An exemption trust is known by many names, including bypass trust, credit
shelter trust, or B trust. Regardless of the name of the trust, its purpose is
to reduce or eliminate federal estate taxes for a married couple's estate.
This type of estate plan sets up an irrevocable trust that will hold the
assets of the first spouse to die. The amount transferred to the irrevocable
trust usually will not be taxed for federal estate tax purposes when the second spouse
dies.
WHY SHOULD YOU USE
AN EXEMPTION TRUST? If your estate is greater than $5.25 million, and
you are married, an exemption trust could reduce the tax liability of your
estate, or eliminate it entirely.
HOW
DOES IT WORK? Let's look at how the
estate of a married couple would be taxed if the couple did not have an
exemption trust and the exclusion amount is $5.25 million in 2013:
EXAMPLE
1:
Assume that a married
couple owns $10 million in community property and the couple has no estate
plan. On the death of the first spouse in 2013, that spouse's assets will be transferred to the surviving
spouse in accordance with the intestate succession laws. Regardless
of the amount that is transferred, there will be no federal estate
tax imposed at this point. Federal law allows the "marital
deduction" to be used when assets are transferred to the
surviving spouse, and that deduction eliminates any tax that
might otherwise be due. However, it also eliminates use of the
exemption for the first spouse to die because he or she had no
estate remaining that can be exempted from the tax.
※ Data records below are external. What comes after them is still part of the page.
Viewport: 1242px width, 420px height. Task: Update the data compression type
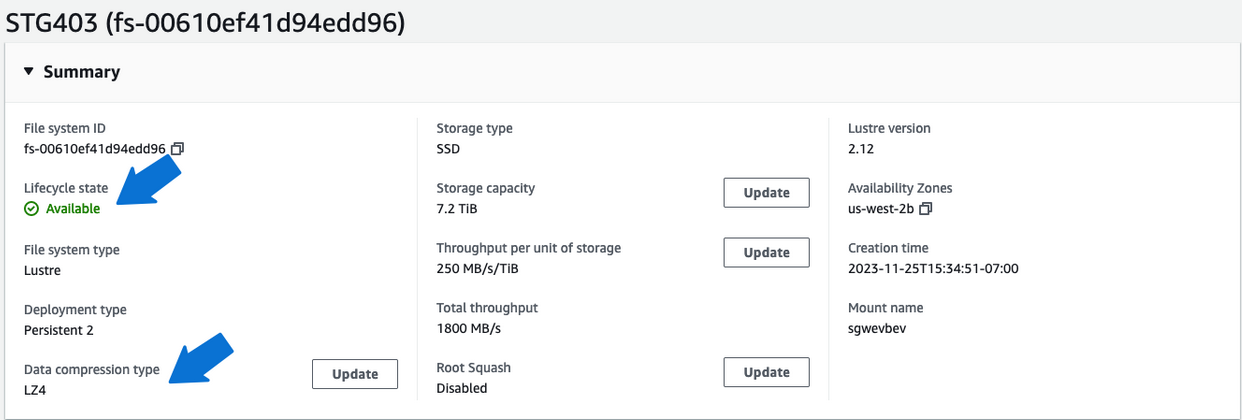coord(354,374)
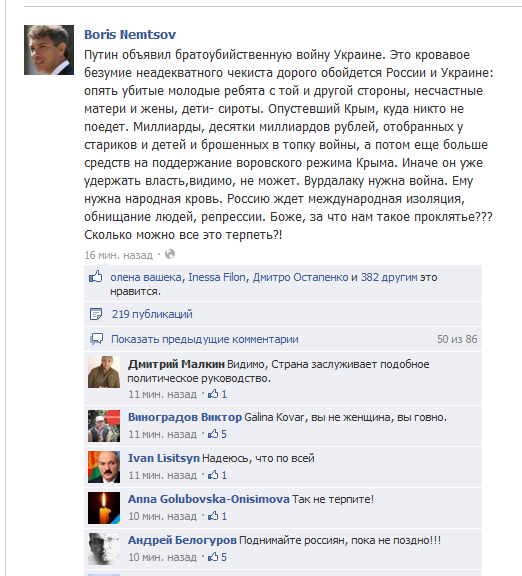Click the globe privacy icon under the post
The height and width of the screenshot is (576, 522).
coord(170,254)
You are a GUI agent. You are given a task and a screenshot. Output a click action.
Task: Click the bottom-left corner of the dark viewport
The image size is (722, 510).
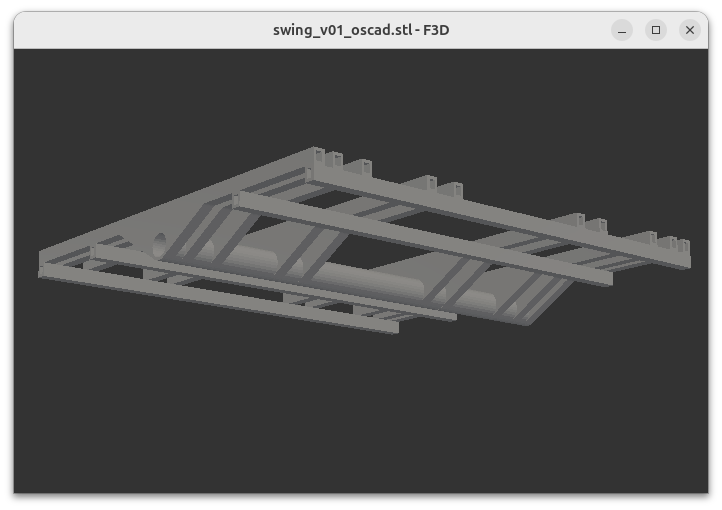point(17,489)
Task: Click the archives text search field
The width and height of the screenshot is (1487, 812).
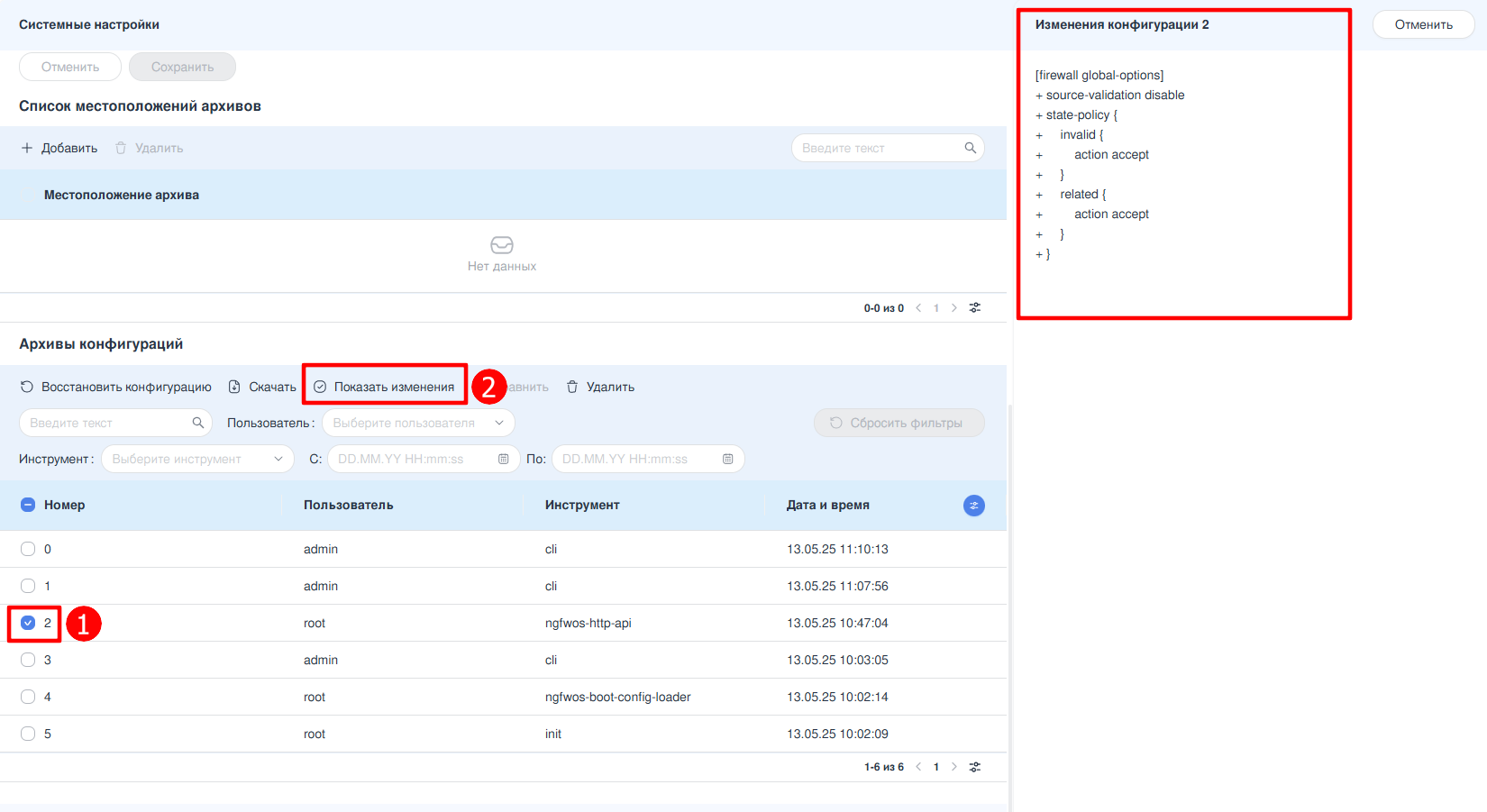Action: coord(108,423)
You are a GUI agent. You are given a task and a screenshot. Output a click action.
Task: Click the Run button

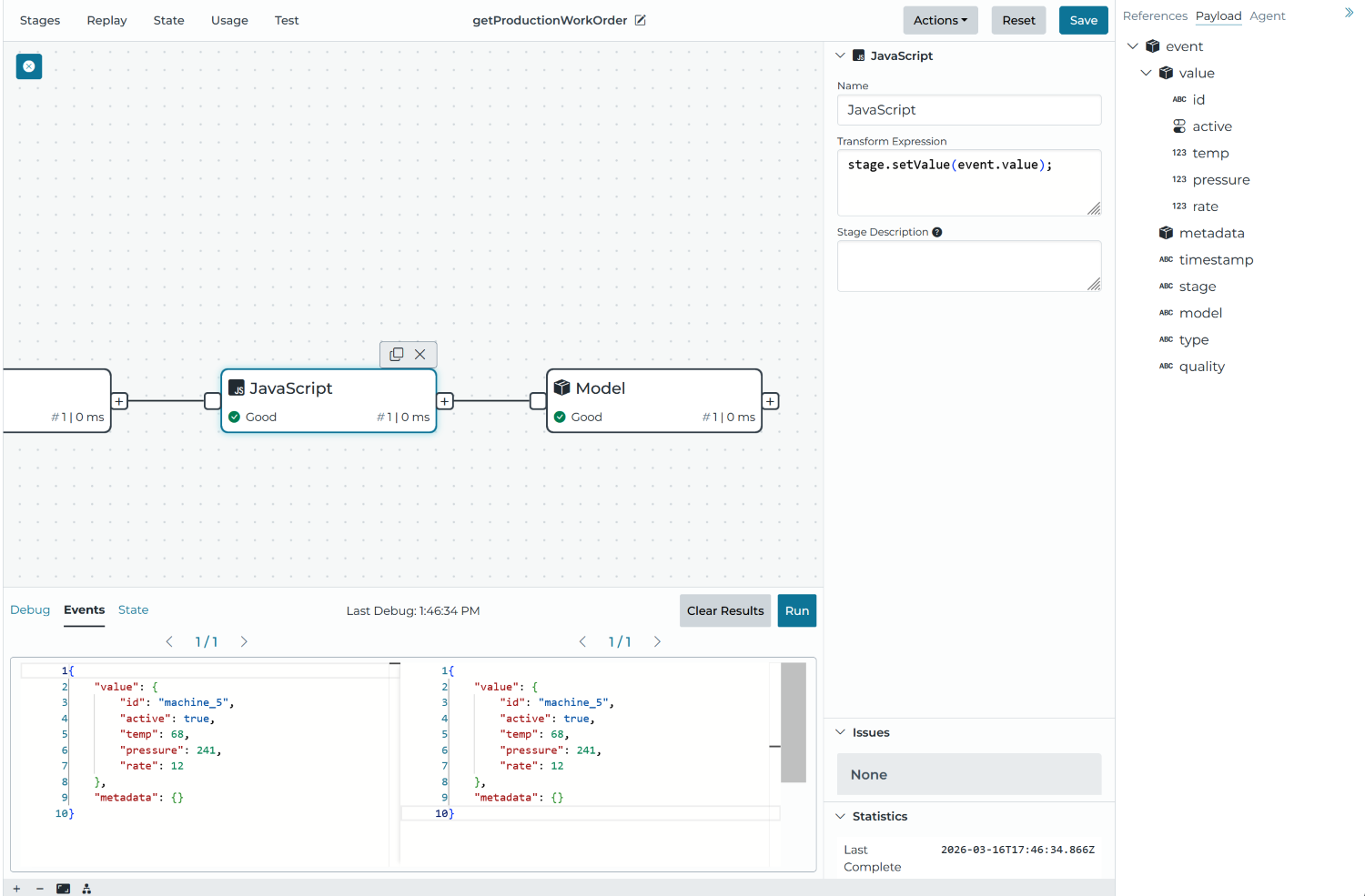coord(796,610)
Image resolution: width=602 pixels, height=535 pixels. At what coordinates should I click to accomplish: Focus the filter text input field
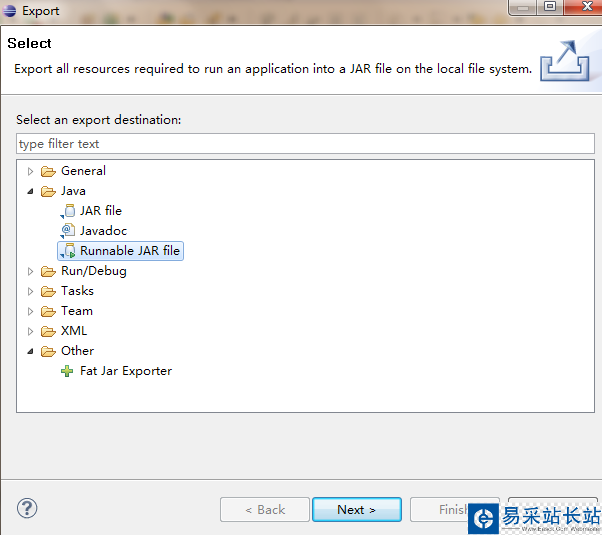[305, 144]
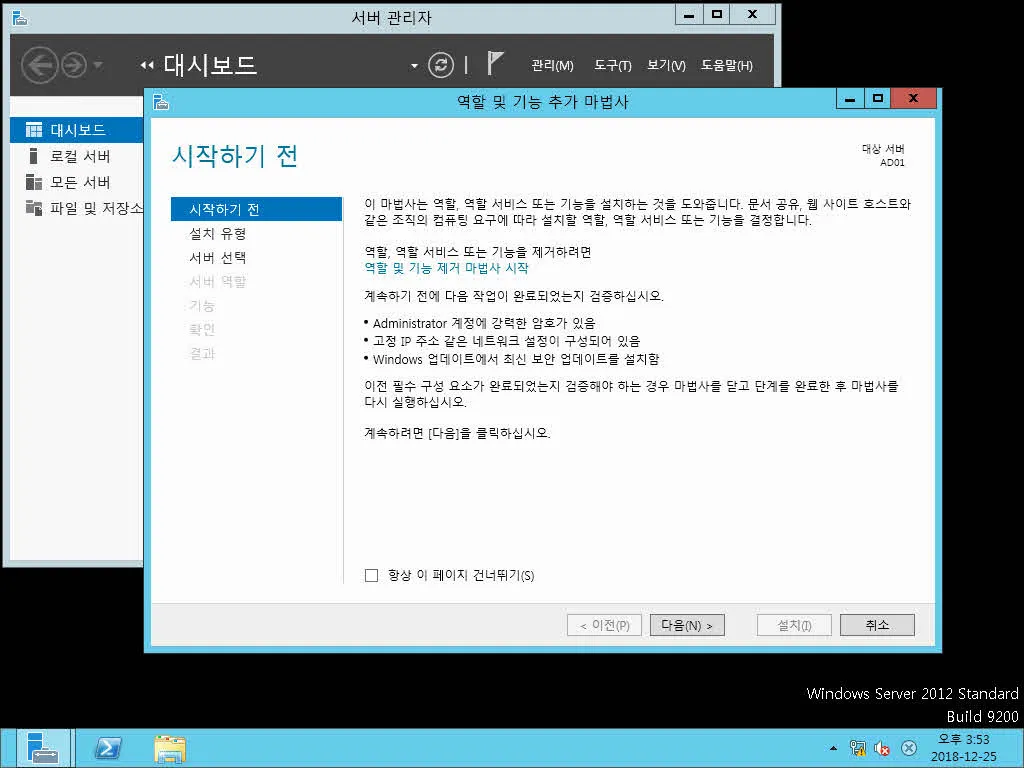Click the refresh icon in Server Manager

(x=440, y=64)
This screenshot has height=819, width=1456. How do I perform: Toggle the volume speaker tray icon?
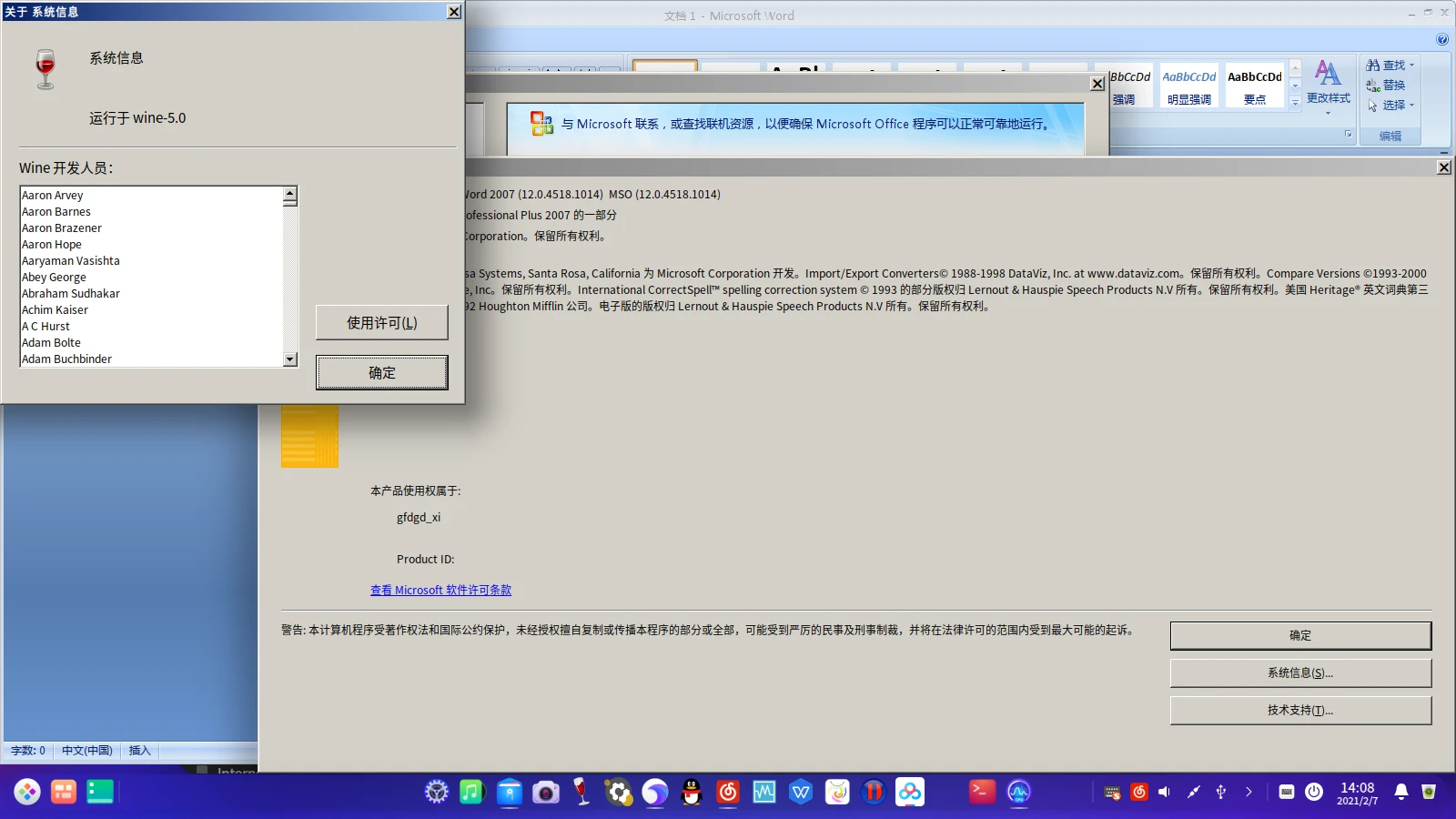[1164, 792]
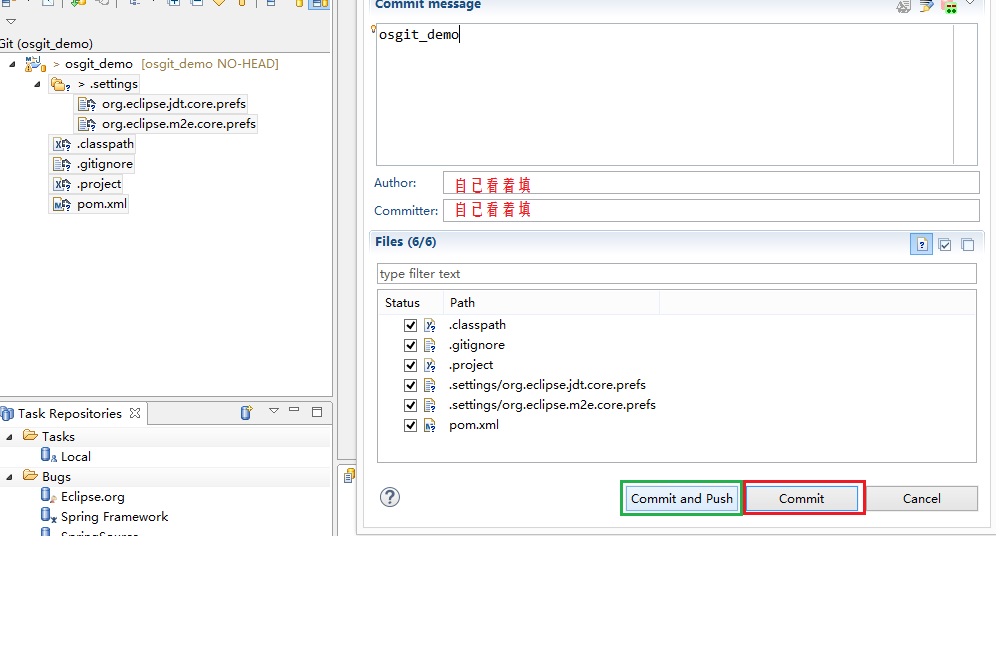Viewport: 1001px width, 650px height.
Task: Click the Amend previous commit icon
Action: 904,6
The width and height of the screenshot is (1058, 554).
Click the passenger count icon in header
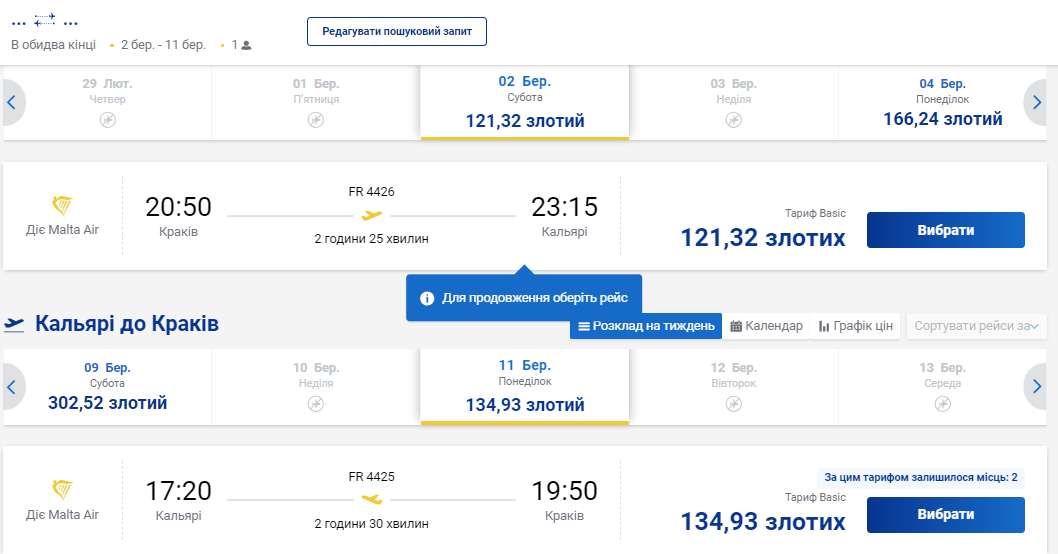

As a result of the death of the first spouse, the surviving spouse
now owns the entire $10 million estate, but there is only one
$5.25 million exemption available because the marital deduction
was used to transfer the entire estate of the first spouse to
the surviving spouse. If the surviving spouse dies during 2013
with an estate of $10 million, a tax of about $1.9 million will
be due from his or her estate.
EXAMPLE
2:
Assume that a married
couple with a net worth of $10 million has set up a living trust
that includes an exemption trust. While both of them are alive,
the assets will be held in the revocable living trust. On the
death of either one of them, the trust will be split into two
trusts: The survivor's trust, and the exemption trust.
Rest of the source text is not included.